Yılmaz, yapay zeka teknolojilerine dair uluslararası araştırmaları aktararak, bu alandaki çalışmaların küresel ekonomiye Çin ve Hindistan'ın toplam ekonomik büyüklüğünden daha fazla katkı sağlamasının beklendiğini anlattı.


Yapay zeka teknolojilerinin, veriye dayalı yapısıyla hem nitelikli veri üretimi ve paylaşımını gerektirdiğini hem de mahremiyet, siber güvenlik ve etik ilkeler konusunda zorluklar oluşturduğunu dile getiren Yılmaz, şunları kaydetti:


"Siber güvenliği çok önemli görüyoruz, bir taraftan mahremiyet, kişisel verilerin korunması, insanların fert olarak haklarının korunması diğer taraftan da ülkenin, kurumların, şirketlerin korunması söz konusu. Siber güvenlikle ilgili uzun süredir bir çalışma sürdürüyoruz ve olgunlaştırmış durumdayız. Türkiye'de yeni bir kurumsal yapı oluşturacağız. Cumhurbaşkanlığımıza bağlı güçlü bir siber güvenlik başkanlığı kuruyoruz. Bu şekilde ürünleri, şirketleri, süreçleri akredite eden, denetleyen ve doğru, emniyetli bir şekilde bu süreçlerin yönetimine katkı sağlayan kurumsal yapımızı bir adım daha ileriye taşıyacağız. Meclisimizin gündemi müsait olduğu anda bu kanunu meclisimize sunacağız. Ayrıca Cumhurbaşkanlığımızın kararnamesiyle de tamamlayıcı bir düzenleme gerçekleştireceğiz. Yapay zekanın getirdiği fırsatları en iyi şekilde değerlendirirken riskleri en aza indirmek için kapsayıcı ve çok boyutlu politikalara ihtiyaç duyulduğu bir gerçektir."
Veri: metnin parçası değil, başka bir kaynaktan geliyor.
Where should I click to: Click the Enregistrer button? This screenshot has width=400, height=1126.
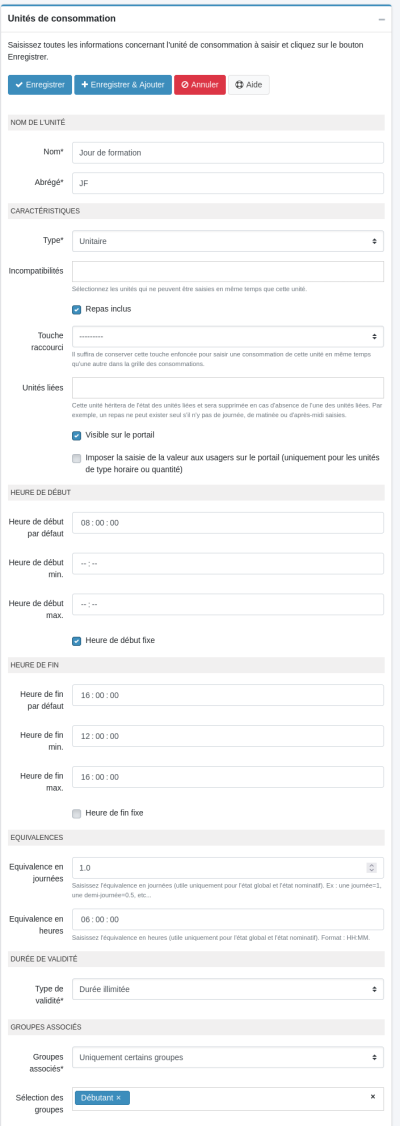[40, 85]
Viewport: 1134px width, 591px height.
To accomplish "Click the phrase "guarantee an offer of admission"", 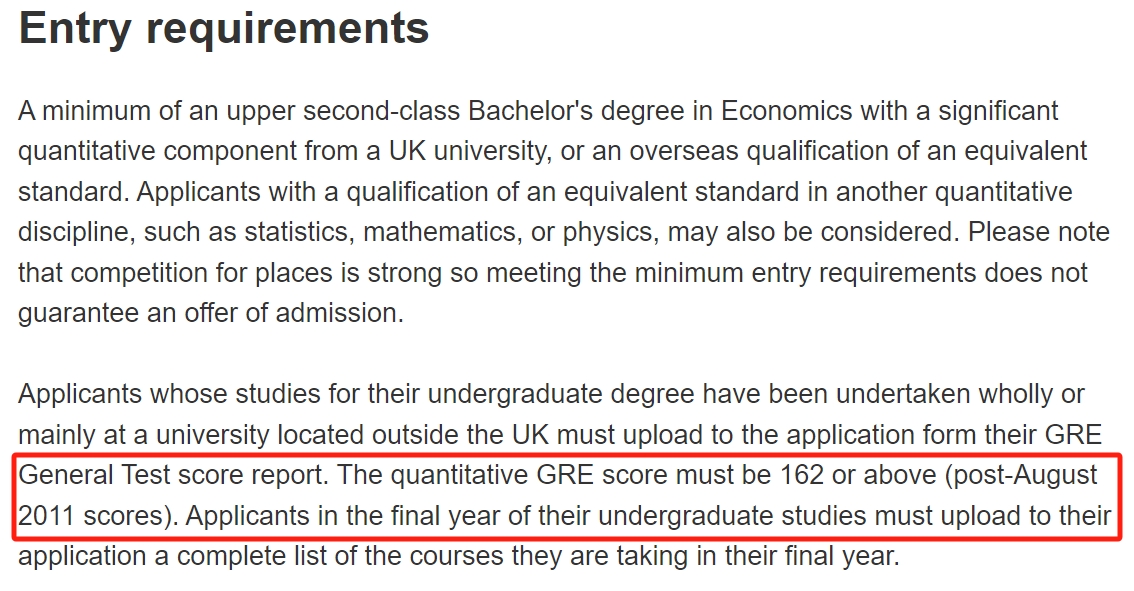I will 208,313.
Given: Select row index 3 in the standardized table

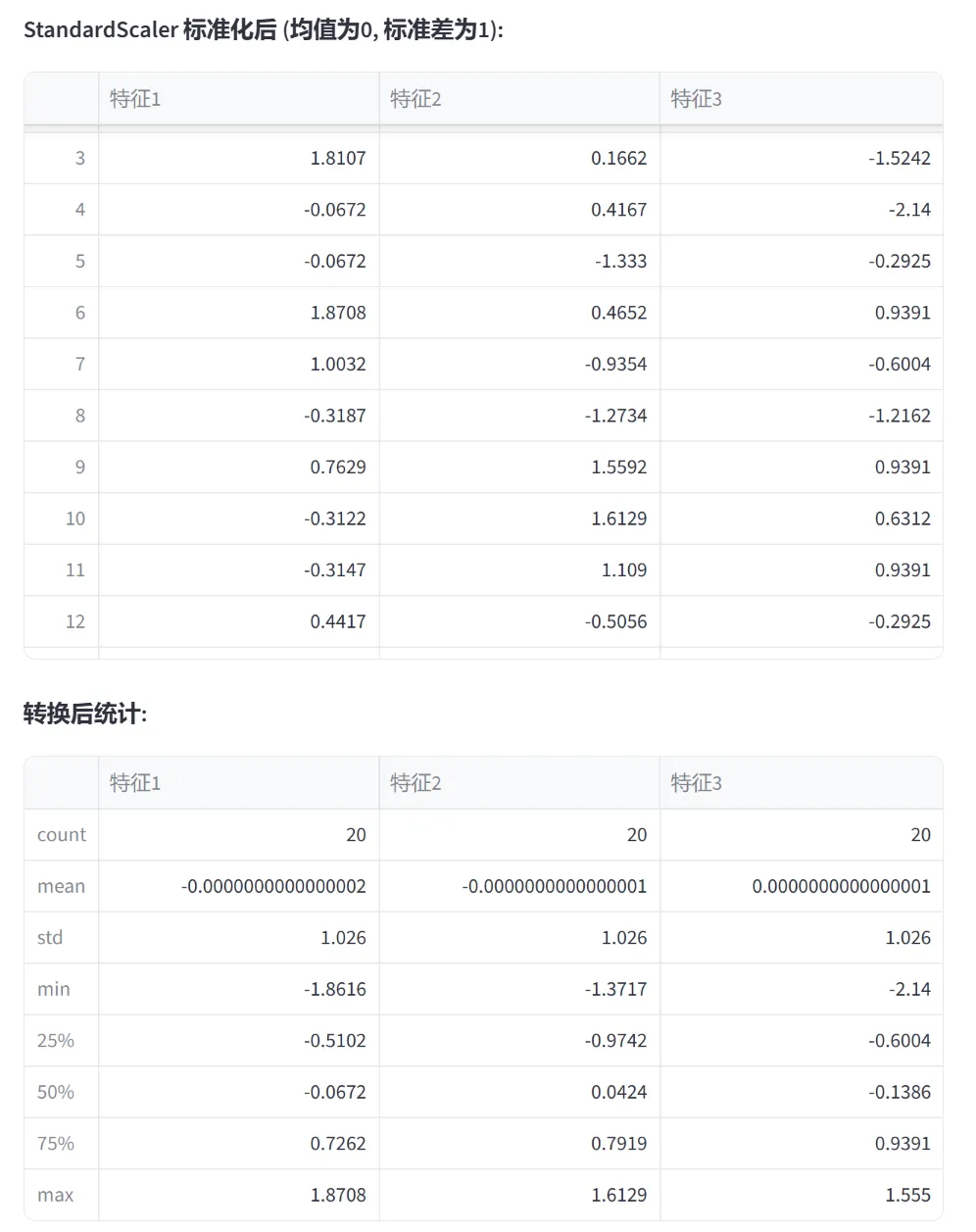Looking at the screenshot, I should (x=79, y=158).
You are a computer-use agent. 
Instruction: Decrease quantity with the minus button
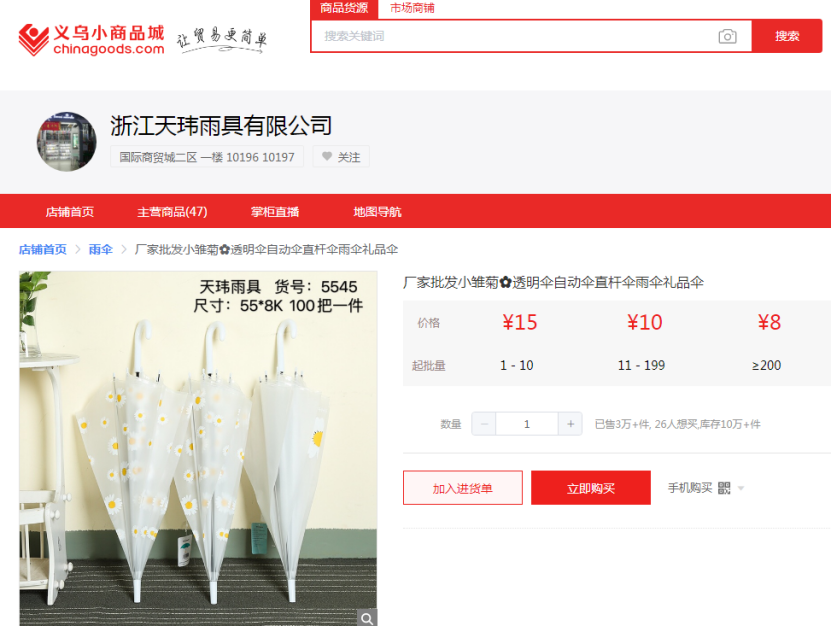(484, 424)
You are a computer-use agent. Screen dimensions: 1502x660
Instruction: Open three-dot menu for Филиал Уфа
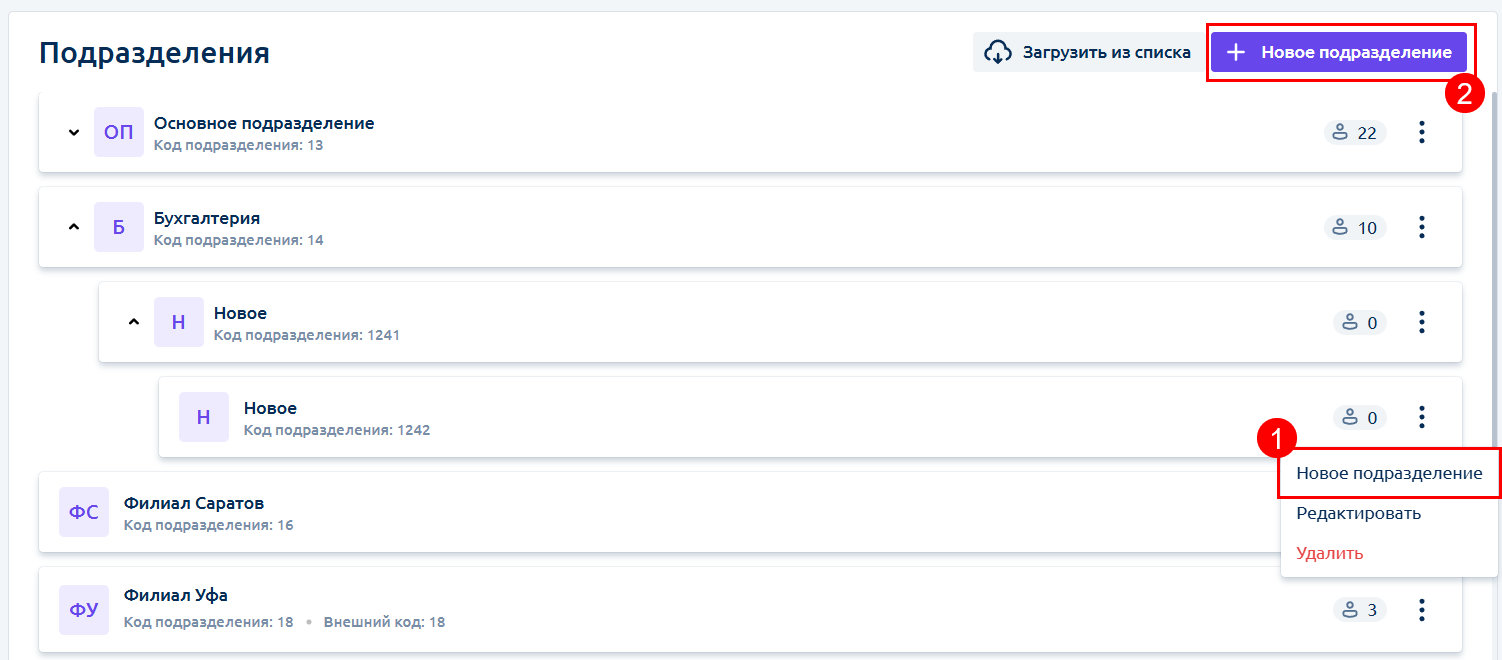[x=1421, y=609]
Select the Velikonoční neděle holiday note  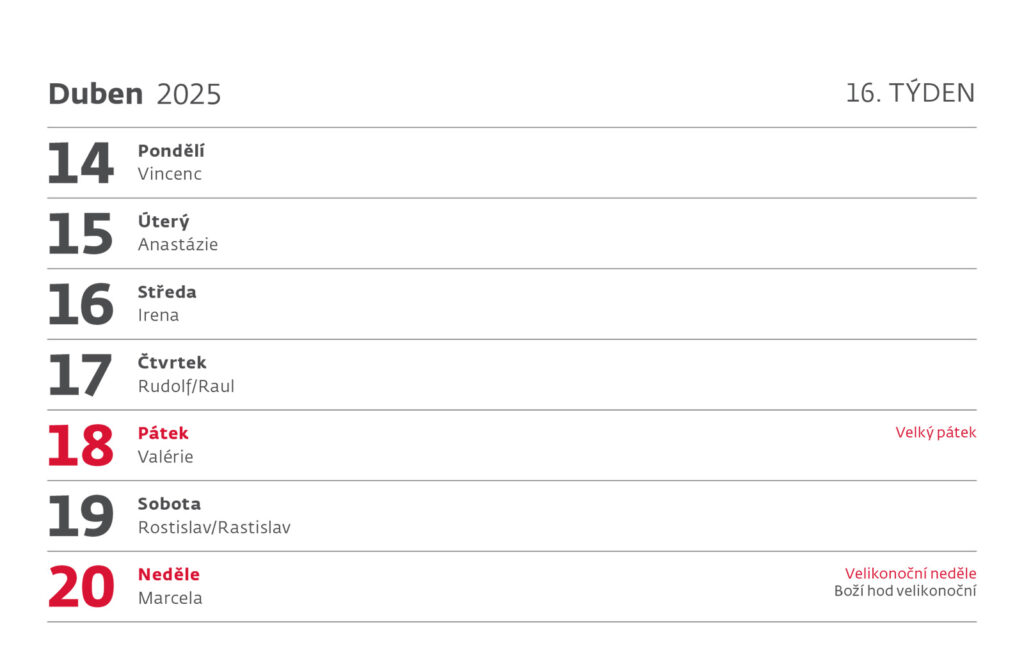(x=910, y=574)
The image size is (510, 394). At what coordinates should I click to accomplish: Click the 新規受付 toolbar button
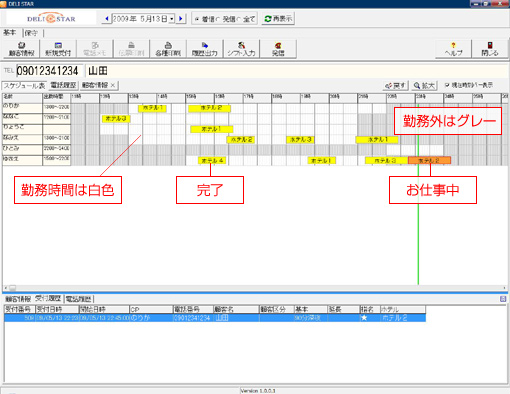(x=58, y=49)
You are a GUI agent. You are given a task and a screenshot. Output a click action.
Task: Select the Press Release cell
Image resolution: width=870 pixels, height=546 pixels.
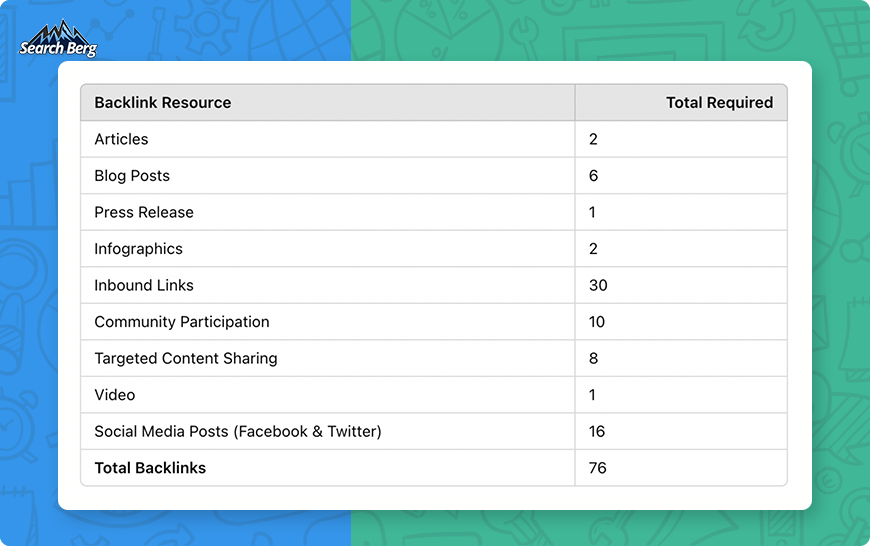328,212
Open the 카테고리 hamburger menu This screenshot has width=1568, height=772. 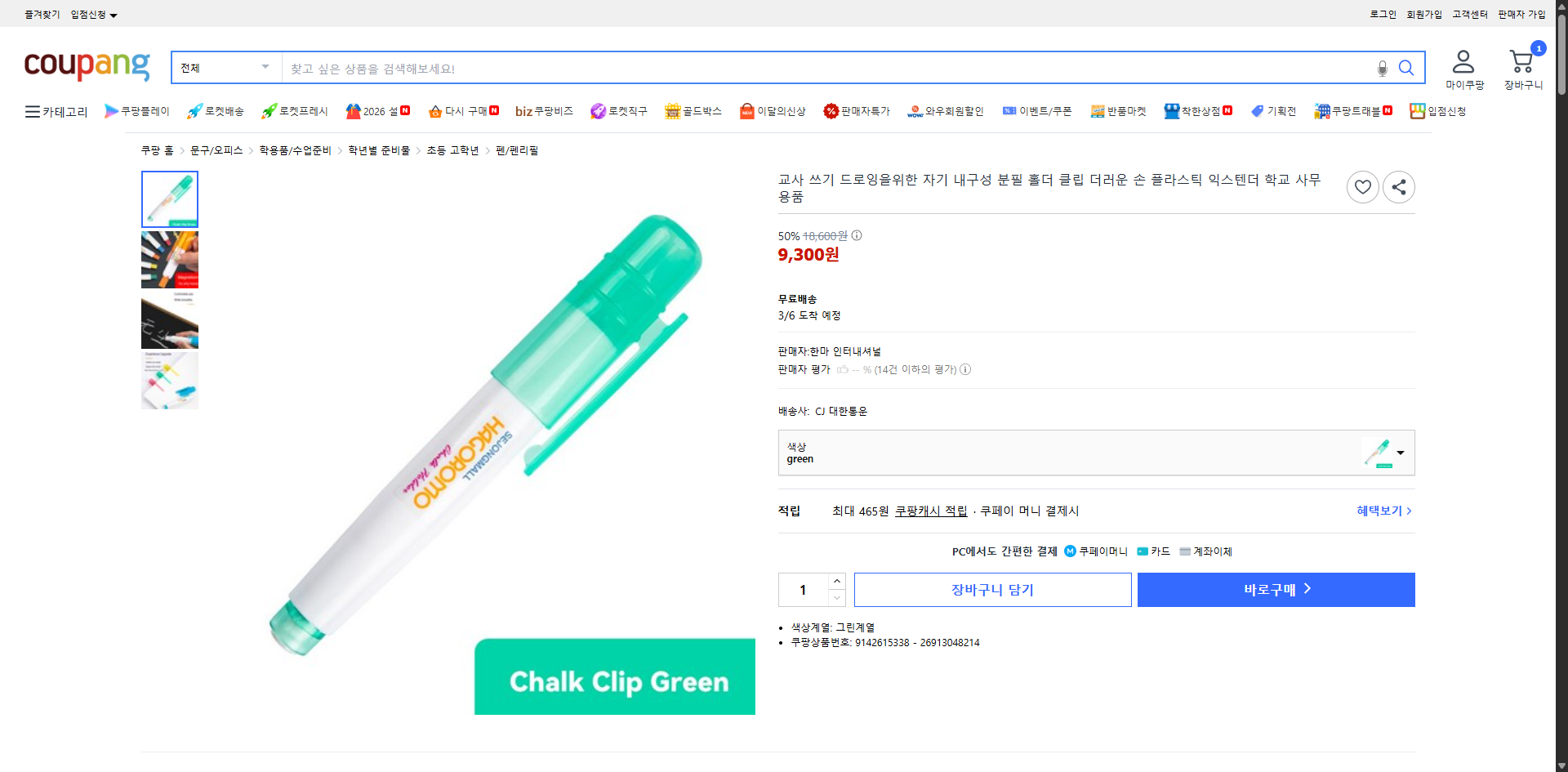tap(30, 111)
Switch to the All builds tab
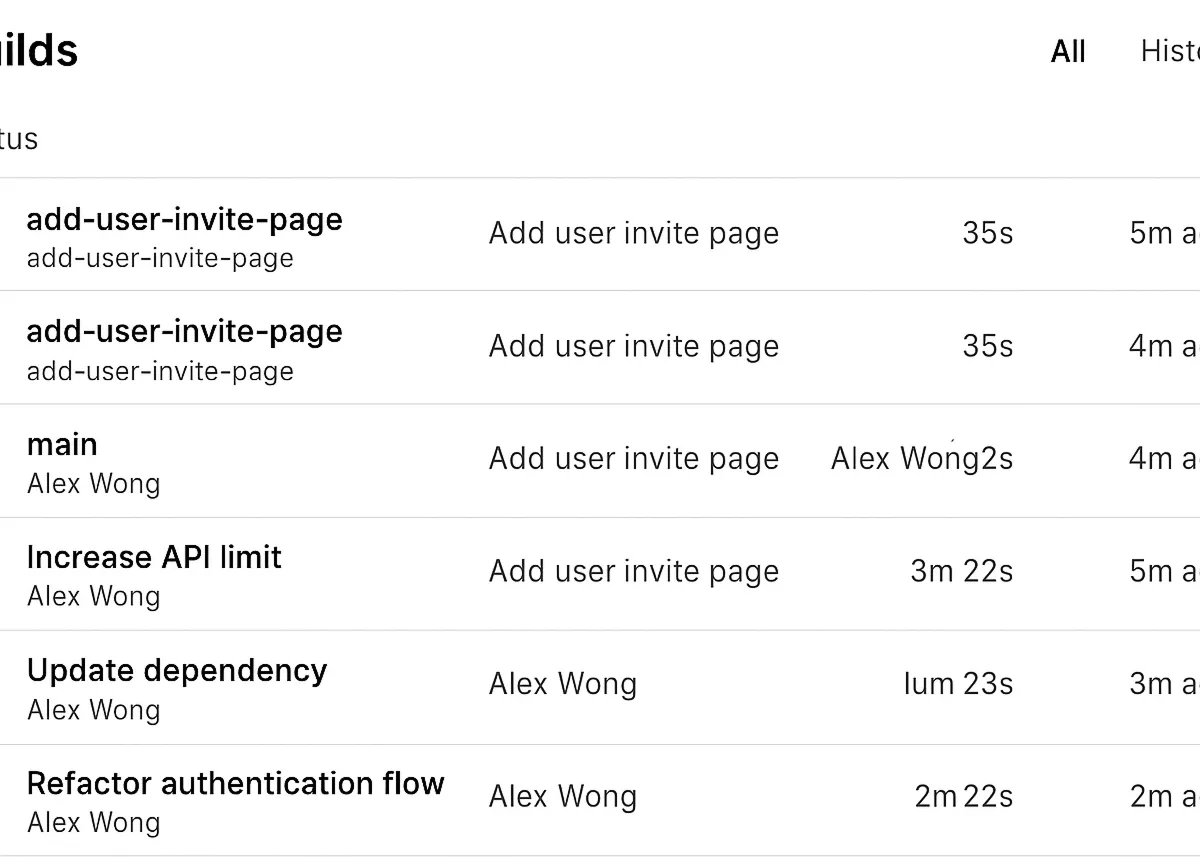The image size is (1200, 857). point(1067,52)
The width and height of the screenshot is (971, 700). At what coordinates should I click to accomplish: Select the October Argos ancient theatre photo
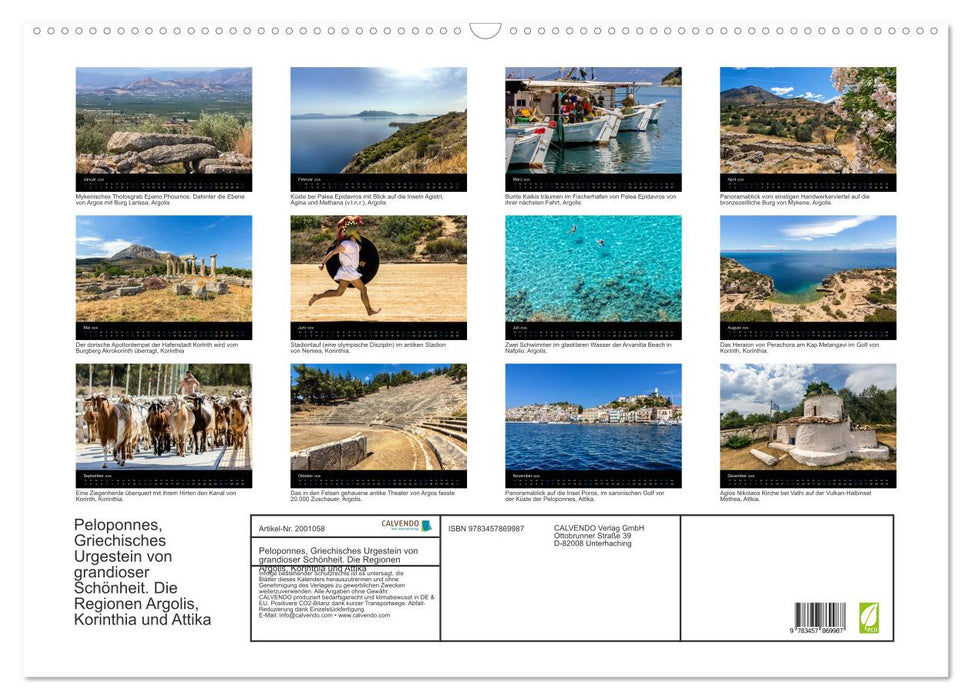378,418
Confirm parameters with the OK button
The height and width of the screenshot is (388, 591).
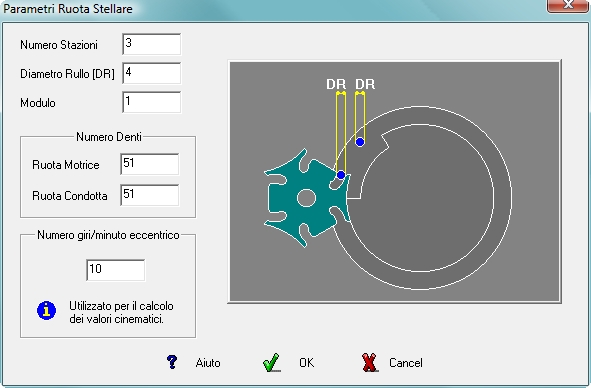tap(306, 363)
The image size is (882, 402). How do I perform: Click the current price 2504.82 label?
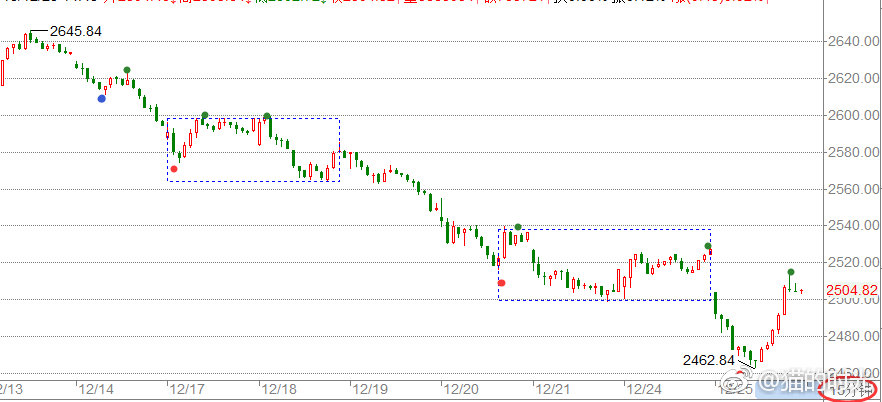[x=852, y=291]
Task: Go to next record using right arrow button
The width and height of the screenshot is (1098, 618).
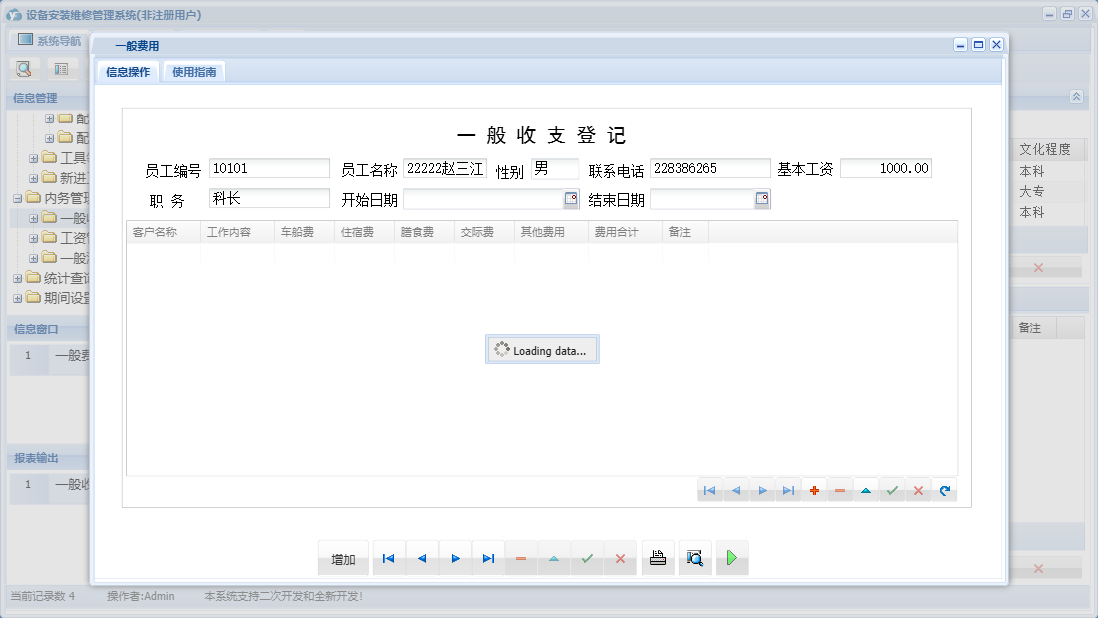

"EN İLERİ TEKNOLOJİLER KULLANILARAK HAKİKAT ÇARPITILMAYA ÇALIŞILIYOR"

Yılmaz, stratejilerinin odağında yapay zeka teknolojilerine ilişkin insan kaynağını geliştirmek, teknik altyapıyı kuvvetlendirmek ve kaliteli veriye erişimi kolaylaştırmak olduğuna işaret etti.


Bugüne kadar atılan diğer bazı adımlara da konuşmasında yer veren Yılmaz, gençleri ve girişimcileri bu alanda desteklemek için yürüttükleri çalışmalara, ulusal ve uluslararası alanda uygulanan programlara değindi.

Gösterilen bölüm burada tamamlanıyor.